What you have to do:
Using the records below, locate all lines containing "file" and return them.

---------- Input for this task ----------

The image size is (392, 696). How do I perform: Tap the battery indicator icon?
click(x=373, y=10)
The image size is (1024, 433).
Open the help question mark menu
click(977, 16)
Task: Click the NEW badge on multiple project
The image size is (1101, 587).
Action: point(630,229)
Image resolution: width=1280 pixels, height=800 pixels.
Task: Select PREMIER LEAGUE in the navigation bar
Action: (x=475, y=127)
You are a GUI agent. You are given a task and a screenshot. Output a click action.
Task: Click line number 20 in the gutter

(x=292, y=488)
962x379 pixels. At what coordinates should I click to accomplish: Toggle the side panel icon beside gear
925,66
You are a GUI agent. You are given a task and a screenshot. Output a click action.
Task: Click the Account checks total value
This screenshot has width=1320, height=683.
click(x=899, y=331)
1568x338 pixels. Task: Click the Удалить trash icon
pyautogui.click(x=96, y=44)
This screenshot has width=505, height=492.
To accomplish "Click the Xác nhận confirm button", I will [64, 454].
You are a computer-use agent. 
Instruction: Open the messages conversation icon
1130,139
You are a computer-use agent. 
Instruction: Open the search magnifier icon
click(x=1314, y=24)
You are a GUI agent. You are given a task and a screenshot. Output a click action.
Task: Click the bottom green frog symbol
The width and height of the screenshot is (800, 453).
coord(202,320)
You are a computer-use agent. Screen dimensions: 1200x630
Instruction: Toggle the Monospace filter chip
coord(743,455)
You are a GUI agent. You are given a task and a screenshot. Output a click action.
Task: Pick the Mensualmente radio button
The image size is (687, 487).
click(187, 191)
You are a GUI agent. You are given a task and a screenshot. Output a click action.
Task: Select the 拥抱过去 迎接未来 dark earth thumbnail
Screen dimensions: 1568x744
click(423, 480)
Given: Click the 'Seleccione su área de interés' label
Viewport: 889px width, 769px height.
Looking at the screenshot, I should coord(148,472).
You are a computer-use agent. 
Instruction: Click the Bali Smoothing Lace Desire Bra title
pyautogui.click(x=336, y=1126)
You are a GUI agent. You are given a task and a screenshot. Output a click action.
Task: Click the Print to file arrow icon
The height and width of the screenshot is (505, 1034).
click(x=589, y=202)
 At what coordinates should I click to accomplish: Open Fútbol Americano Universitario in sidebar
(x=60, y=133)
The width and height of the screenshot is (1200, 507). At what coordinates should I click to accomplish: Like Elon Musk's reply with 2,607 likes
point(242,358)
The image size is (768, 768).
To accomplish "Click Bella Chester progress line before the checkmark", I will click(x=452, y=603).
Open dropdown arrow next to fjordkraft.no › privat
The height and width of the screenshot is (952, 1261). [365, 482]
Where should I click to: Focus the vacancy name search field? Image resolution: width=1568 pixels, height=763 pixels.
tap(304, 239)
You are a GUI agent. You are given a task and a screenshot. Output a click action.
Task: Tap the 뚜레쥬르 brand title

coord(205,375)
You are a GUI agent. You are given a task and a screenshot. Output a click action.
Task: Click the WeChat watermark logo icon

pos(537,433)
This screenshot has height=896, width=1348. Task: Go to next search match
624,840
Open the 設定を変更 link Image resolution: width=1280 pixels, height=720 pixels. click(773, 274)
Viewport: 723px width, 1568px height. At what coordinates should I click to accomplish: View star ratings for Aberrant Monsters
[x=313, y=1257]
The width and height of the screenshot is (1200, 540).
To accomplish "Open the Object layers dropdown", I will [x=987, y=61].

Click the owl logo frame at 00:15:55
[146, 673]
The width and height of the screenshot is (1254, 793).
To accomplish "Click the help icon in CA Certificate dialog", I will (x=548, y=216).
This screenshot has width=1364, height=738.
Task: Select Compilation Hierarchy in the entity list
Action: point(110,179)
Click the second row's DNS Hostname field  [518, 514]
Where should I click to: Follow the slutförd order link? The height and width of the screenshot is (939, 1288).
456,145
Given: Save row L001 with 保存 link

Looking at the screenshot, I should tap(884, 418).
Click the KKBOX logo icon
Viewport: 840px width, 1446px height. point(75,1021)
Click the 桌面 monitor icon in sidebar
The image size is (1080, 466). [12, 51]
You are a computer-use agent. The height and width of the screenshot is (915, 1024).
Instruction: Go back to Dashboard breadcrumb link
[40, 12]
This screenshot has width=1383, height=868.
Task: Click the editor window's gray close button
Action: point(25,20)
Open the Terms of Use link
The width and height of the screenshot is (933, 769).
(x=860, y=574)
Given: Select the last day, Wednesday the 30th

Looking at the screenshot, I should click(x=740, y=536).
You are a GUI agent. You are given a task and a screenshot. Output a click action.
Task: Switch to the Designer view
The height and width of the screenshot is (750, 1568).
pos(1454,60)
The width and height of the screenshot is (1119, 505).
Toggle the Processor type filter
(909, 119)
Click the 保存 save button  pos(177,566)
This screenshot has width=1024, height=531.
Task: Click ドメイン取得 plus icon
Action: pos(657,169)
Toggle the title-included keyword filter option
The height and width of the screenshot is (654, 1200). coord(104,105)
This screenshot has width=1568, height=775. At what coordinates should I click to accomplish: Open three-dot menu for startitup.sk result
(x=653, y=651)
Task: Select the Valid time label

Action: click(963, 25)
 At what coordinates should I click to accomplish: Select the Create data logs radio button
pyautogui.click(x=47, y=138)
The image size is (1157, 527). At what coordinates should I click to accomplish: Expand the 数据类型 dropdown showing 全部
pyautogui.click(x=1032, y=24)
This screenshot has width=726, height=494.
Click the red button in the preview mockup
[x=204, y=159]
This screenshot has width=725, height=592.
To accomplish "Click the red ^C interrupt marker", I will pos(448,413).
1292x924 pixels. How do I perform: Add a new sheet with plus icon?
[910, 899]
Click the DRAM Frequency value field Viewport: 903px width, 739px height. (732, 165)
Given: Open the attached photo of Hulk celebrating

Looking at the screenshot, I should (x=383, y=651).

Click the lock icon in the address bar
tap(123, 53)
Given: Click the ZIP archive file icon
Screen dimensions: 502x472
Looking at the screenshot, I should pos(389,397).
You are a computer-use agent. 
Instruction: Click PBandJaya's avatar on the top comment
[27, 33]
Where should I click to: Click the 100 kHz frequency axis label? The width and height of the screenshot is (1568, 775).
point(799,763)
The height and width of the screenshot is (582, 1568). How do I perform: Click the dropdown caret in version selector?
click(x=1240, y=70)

----------

Written solution:
Task: Click the Print to file arrow icon
Given: Click the ZIP archive file icon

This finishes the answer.